12:59:19 <Slereah> http://www.zib.de/zuse/Inhalt/Kommentare/Html/0684/universal2.html
12:59:22 <Insane> Hmm, no, I mean like the + instruction doubles the value at the same time, and the * instruction would print it etc.
13:01:26 <Insane> I'm just trying to invent an interesting new language :P
13:01:50 <Insane> Is there a language harder than malbolge?
13:02:14 <Insane> I need something to write an interpreter for, now that my C# malbolge interpreter works fine
13:02:39 <Slereah> There's some suggestions to make Malbolge more difficult on the wiki IIRC.
13:04:58 -!- jix has joined.
13:32:32 <Slereah> Would this be confusing enough?
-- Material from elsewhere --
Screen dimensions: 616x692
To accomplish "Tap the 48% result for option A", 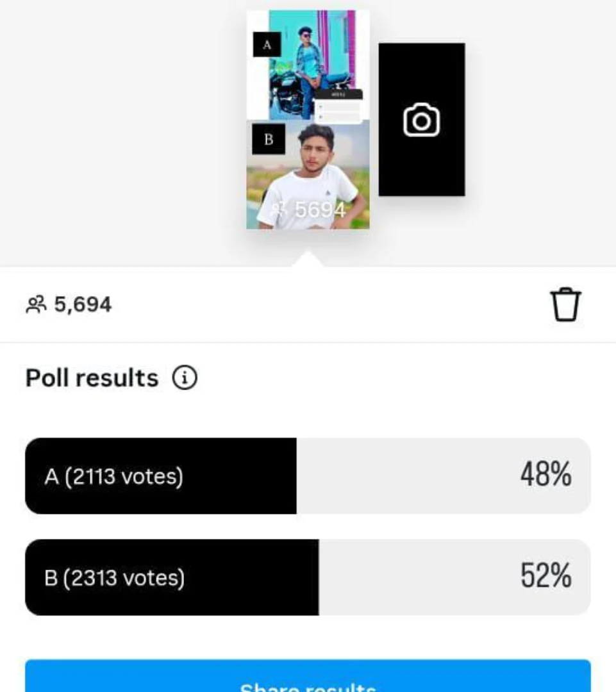I will point(545,475).
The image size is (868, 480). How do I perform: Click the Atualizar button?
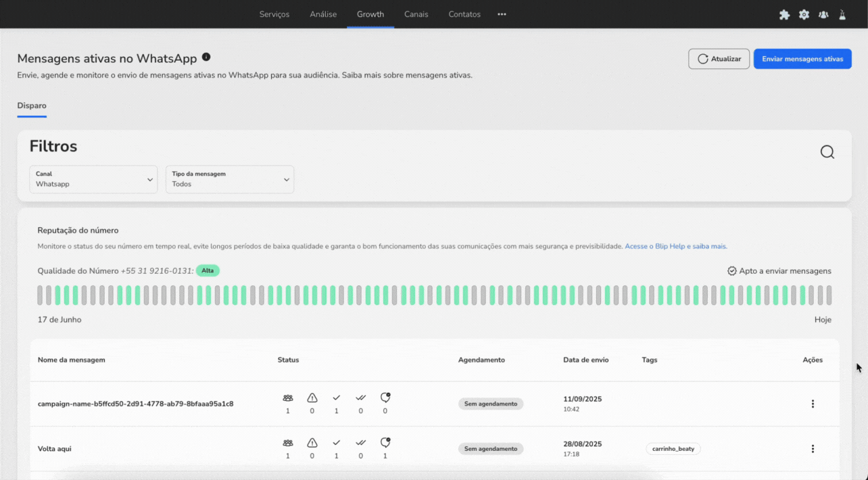point(719,59)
A language that's based on the current time.
13:33:00 <Slereah> Instructions would just be wait and execute, and the execution would depend on the current time.
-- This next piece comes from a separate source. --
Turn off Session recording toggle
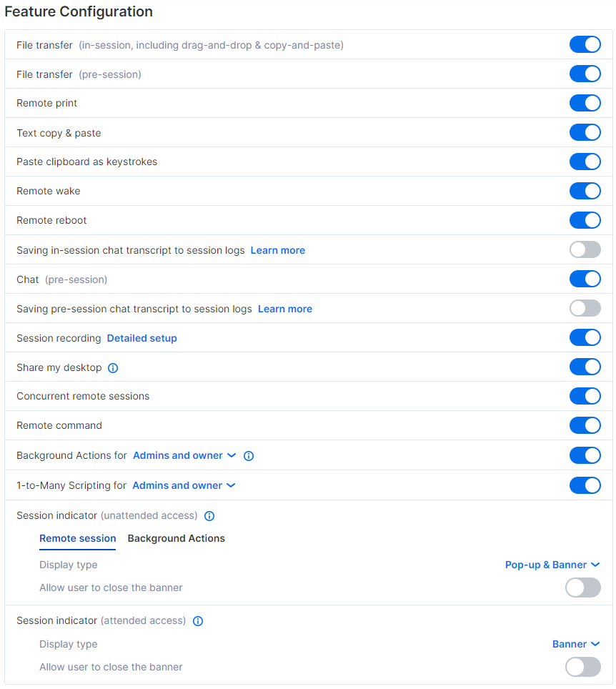 click(585, 337)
13:33:13 <Slereah> It would be quite vulnerable to lag.
13:37:52 <Slereah> PRINTS HELLO WORLD ON FULL MOONS!
13:38:00 <Insane> reminds me of my "EFFICIENCY" prototype, a language that's so slow programmers *need* to write efficient code
13:38:12 <Slereah> Although for that, I guess you'd need more than just two instructions.
13:38:18 <Slereah> Like also sum conditionals.
13:39:15 <Slereah> You'd also have to time the execution time of the commands, otherwise you'd be screwed!
13:45:01 <Slereah> All I need now is a catchy name, and I can start working on it...
14:00:30 -!- ehird has joined.
14:02:26 <Slereah> And it won't be brainfuck comands
14:02:38 <Insane> Erm, no ChanServ in this chan btw?
14:03:08 <Insane> I forgot that CahnServ doesn't have to be in the channel
14:03:50 <Insane> I'd recommend setting chanserv guard on
14:05:42 <Insane> Let's make the language meep
14:06:00 <Slereah> What are you, a road runner?
14:06:17 <Insane> Noooah, I arez a bus meep meep
14:07:18 <Slereah> Considering that I want to use the commands more than once every reset of the computer clock, every 60 years or so, I think I'll need some modulo
14:15:09 <Insane> like certain programs can only function at 8 pm
14:16:18 <ehird> Insane: lolcode, insisiting on chanserv...
14:16:53 <ehird> some of us (well, OK, two of us) around here think lolcode's a ripoff :p
14:17:38 <ehird> it's not a big word, i'm sure you can handle it ;)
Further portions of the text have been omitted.